Find your local authority (GOV.UK)

Warning Ask about small grants

If you need a small adaptation, ask the local authority if they can fund this for you. Sometimes local authorities will pay for smaller adaptations if you ask. These could include things like grab rails that make it easier for you to get in and out of the bath.

Ask about small grants even if:

  • you cannot find information about small grants on your local authority’s website
  • your local authority tells you how to pay for small adaptations yourself

You may still need an OT assessment for small adaptations to make sure they are necessary, appropriate and will meet your needs.

For example, a wet room or extra bedroom could be cheaper than moving someone into residential care.

Warning Do not start the building work before you apply

You cannot get a DFG for work that has already started.

Building work done by relatives

Your local authority may allow this, but the grant will only pay for building materials. Keep copies of the receipts.

Means-testing and ‘household income'

This will look at your household income and savings over £6,000. Savings includes ISAs and Premium Bonds.

Savings rules for under 60s, what counts as savings? (entitledto)

If you are receiving another means-tested benefit, the grant will probably cover the whole cost.
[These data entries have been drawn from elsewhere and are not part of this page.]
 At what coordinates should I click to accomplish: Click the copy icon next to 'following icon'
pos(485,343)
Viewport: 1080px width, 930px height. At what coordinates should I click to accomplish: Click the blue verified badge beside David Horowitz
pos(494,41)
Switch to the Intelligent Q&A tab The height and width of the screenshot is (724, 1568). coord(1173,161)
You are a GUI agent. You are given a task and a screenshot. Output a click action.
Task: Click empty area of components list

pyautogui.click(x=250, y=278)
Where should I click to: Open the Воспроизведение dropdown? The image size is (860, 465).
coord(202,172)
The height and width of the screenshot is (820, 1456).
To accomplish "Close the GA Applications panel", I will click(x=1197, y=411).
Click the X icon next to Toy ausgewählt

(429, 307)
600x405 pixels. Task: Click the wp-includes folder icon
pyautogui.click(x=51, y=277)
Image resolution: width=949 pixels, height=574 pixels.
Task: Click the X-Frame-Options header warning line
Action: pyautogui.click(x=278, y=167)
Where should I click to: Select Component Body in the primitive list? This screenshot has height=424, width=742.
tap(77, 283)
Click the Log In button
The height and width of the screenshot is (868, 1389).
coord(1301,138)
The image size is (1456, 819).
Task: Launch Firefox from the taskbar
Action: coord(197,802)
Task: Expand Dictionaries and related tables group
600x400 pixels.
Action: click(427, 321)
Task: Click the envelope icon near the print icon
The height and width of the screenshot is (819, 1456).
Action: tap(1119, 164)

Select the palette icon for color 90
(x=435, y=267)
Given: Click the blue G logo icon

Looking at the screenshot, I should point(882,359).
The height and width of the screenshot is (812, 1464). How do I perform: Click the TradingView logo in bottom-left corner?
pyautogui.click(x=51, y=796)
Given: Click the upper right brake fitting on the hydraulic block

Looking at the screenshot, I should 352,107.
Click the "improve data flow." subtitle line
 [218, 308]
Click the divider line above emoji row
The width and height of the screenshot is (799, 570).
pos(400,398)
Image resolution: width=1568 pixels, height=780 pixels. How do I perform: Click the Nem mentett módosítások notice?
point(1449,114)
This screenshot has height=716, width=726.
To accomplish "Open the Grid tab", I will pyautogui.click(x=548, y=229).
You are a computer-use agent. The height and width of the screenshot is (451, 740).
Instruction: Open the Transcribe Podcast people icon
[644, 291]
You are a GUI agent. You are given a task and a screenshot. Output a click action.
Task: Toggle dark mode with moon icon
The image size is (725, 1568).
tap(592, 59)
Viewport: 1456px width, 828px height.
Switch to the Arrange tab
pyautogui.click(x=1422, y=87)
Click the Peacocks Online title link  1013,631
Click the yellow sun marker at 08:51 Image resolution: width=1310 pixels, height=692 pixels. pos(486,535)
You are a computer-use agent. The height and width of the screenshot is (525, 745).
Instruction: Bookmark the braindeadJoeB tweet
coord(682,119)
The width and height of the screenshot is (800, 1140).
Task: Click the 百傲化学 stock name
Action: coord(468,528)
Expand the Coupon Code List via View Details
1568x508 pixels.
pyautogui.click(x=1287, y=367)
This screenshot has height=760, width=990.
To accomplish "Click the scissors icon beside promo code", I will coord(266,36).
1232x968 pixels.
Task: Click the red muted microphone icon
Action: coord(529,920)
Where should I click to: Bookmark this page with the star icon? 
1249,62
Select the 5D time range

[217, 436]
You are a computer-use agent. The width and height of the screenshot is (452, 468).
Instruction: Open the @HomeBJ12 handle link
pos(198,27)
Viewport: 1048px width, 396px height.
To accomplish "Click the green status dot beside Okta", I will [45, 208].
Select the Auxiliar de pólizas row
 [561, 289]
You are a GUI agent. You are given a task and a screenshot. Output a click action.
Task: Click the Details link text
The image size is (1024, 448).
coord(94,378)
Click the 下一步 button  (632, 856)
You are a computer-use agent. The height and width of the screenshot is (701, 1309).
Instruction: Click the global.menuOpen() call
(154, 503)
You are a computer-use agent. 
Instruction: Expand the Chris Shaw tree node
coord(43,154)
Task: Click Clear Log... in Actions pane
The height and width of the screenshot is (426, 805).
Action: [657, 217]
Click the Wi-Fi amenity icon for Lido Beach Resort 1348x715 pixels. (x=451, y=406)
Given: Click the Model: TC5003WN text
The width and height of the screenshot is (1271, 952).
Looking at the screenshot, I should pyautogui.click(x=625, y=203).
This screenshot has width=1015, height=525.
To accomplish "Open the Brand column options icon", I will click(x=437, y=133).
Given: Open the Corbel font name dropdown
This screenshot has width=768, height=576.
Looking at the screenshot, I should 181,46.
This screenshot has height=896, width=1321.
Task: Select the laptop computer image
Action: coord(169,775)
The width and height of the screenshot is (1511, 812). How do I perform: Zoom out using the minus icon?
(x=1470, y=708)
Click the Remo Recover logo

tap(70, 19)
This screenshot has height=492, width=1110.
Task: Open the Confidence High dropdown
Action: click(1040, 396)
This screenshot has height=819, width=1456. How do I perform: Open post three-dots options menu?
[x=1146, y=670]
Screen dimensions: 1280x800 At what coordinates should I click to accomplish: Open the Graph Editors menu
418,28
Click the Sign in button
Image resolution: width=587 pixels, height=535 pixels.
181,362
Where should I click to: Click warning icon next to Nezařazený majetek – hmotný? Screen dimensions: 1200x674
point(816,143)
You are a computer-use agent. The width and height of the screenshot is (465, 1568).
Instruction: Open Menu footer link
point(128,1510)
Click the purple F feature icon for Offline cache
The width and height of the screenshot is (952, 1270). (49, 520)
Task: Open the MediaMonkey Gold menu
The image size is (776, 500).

If you are not, your local authority may ask you to pay for some or all the cost.

Local authorities calculate ‘household income’ in different ways. They should not include disability benefits such as Personal Independence Payment (PIP).

Local authorities have different rules about what they count as a disability cost. For example, you might spend £1,000 on:

  • paying for social care
  • the extra cost of heating your home, because of your condition

If your local authority agrees these are extra costs, they would not count this £1,000. If your household income was £16,000, it would be £15,000 for means-testing.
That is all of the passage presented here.